E i sindacalisti che, invece di fare un salto di civiltà in avanti, come hanno saputo fare i sindacati tedeschi nei primi dieci anni del 2000, rimasticano vecchie formule e vecchi schemi degli anni ’50, quali interessi rappresentano? Non certo quelli dei lavoratori. E quel presidente della Confindustria, imprenditore vero e di razza, creatore di tanti posti di lavoro autentici che, caduto nelle mani della burocrazia e degli intellettuali confindustriali, continua ad implorare la creazione di posti di lavoro dal Governo, non è una cosa tristissima?

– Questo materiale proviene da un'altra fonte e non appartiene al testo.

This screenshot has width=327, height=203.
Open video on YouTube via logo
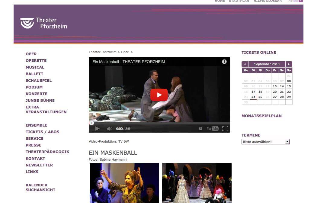point(213,129)
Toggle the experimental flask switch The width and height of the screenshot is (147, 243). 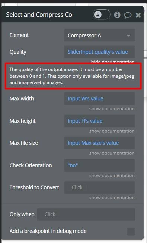pos(101,15)
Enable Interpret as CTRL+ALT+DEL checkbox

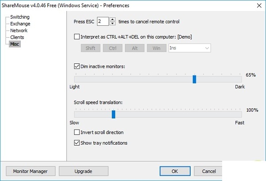(77, 36)
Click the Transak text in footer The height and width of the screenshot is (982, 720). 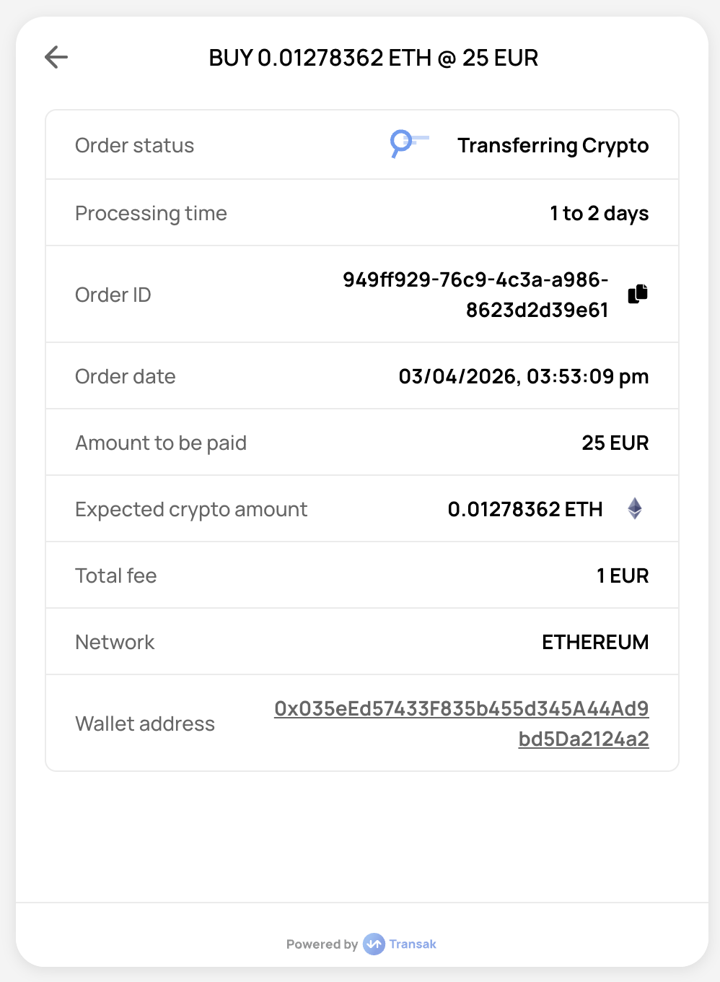(413, 944)
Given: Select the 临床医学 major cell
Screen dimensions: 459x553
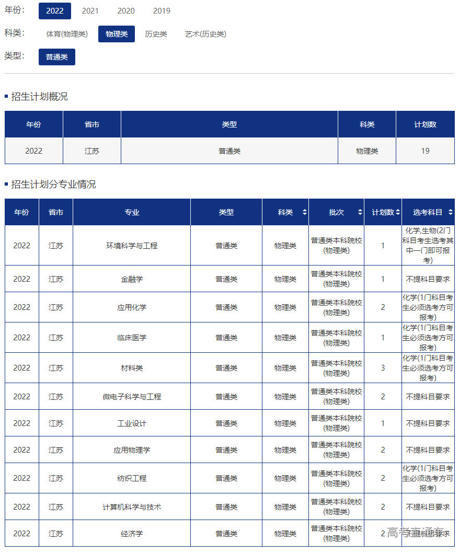Looking at the screenshot, I should click(x=132, y=338).
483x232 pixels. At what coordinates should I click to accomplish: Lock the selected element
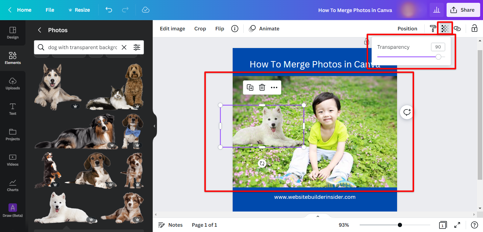point(475,29)
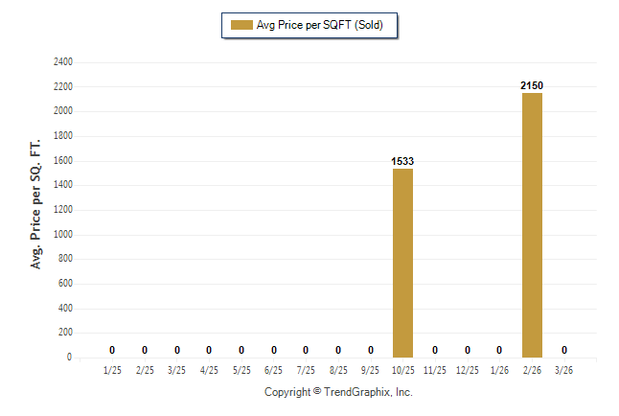Click the Copyright TrendGraphix, Inc. text
The width and height of the screenshot is (619, 416).
(x=338, y=392)
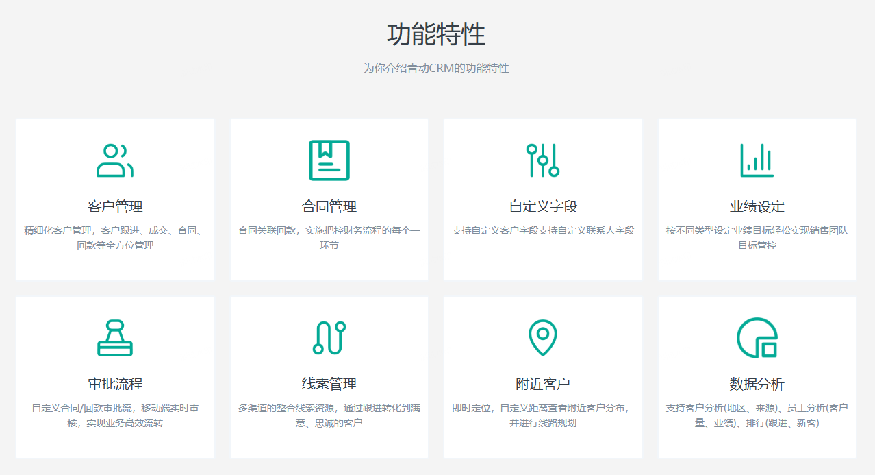875x475 pixels.
Task: Click the 功能特性 main page heading
Action: 436,34
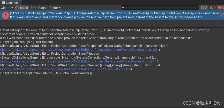Screen dimensions: 224x108
Task: Open VisualStudioEditor.cs:155 stack trace link
Action: point(66,69)
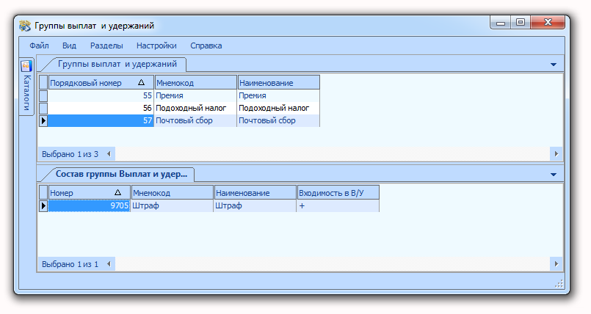Click the right scroll arrow of lower grid

click(x=556, y=263)
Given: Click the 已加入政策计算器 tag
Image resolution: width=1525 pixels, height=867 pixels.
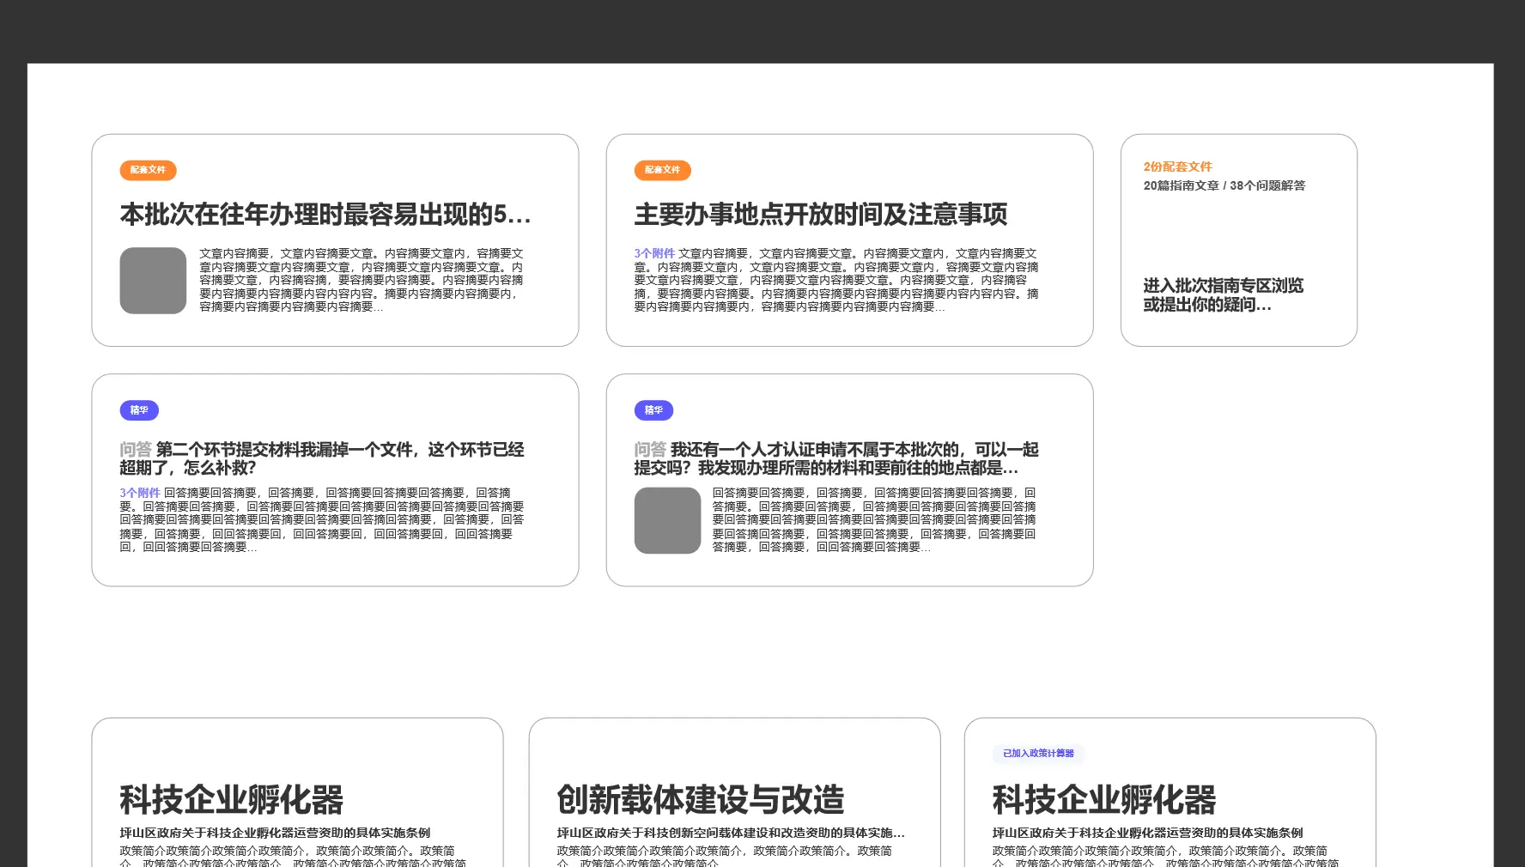Looking at the screenshot, I should click(x=1038, y=754).

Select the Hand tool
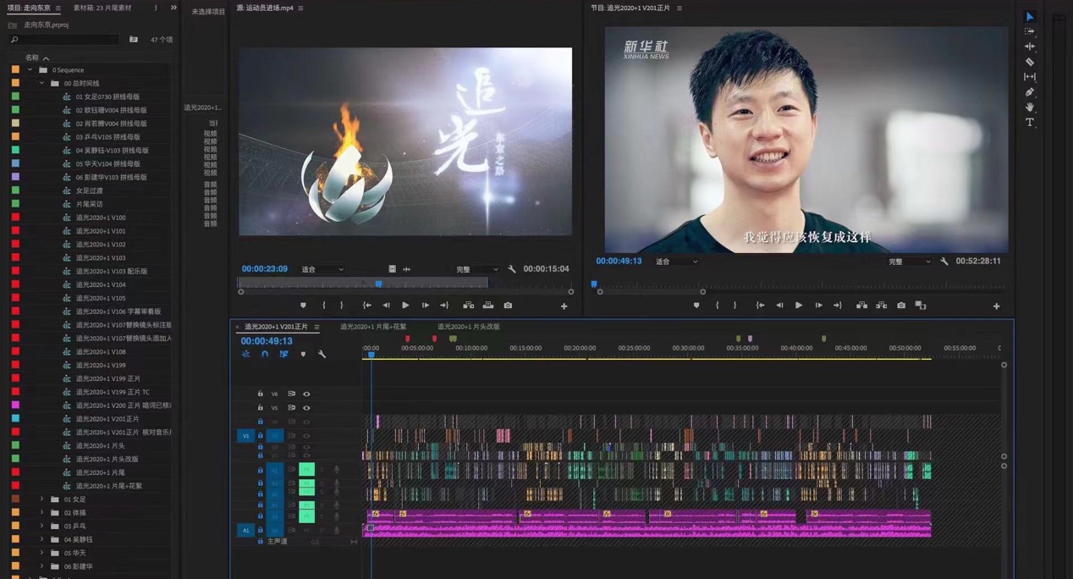coord(1030,108)
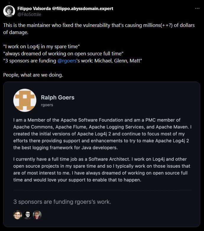Open the tweet's more options ellipsis menu
The image size is (204, 231).
pyautogui.click(x=197, y=9)
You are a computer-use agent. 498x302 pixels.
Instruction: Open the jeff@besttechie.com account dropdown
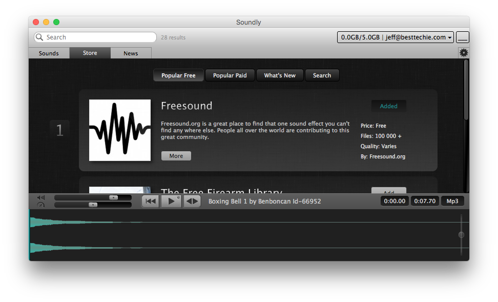(x=396, y=37)
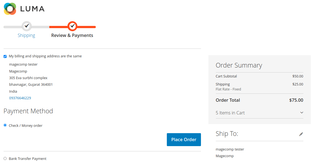This screenshot has width=313, height=161.
Task: Click the Shipping step checkmark circle
Action: point(26,26)
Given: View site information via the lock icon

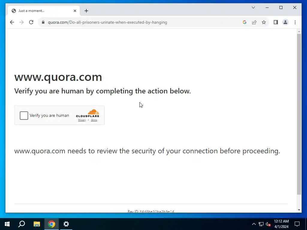Looking at the screenshot, I should click(43, 22).
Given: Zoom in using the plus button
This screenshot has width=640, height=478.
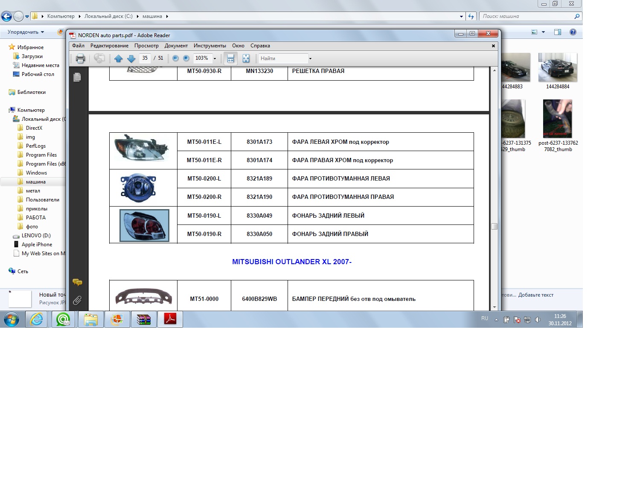Looking at the screenshot, I should (186, 58).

E quel Berlusconi, che ha ancora tanto seguito e, forte di tanti nuovi ed inaspettati amici, aspira alla presidenza della Repubblica, non è lo stesso impresario che ha inferto al Paese danni antropologici ed economici, tali che, a mio giudizio, il loro effetto durerà non meno di un secolo (che è quello che è successo in Argentina con Peron)?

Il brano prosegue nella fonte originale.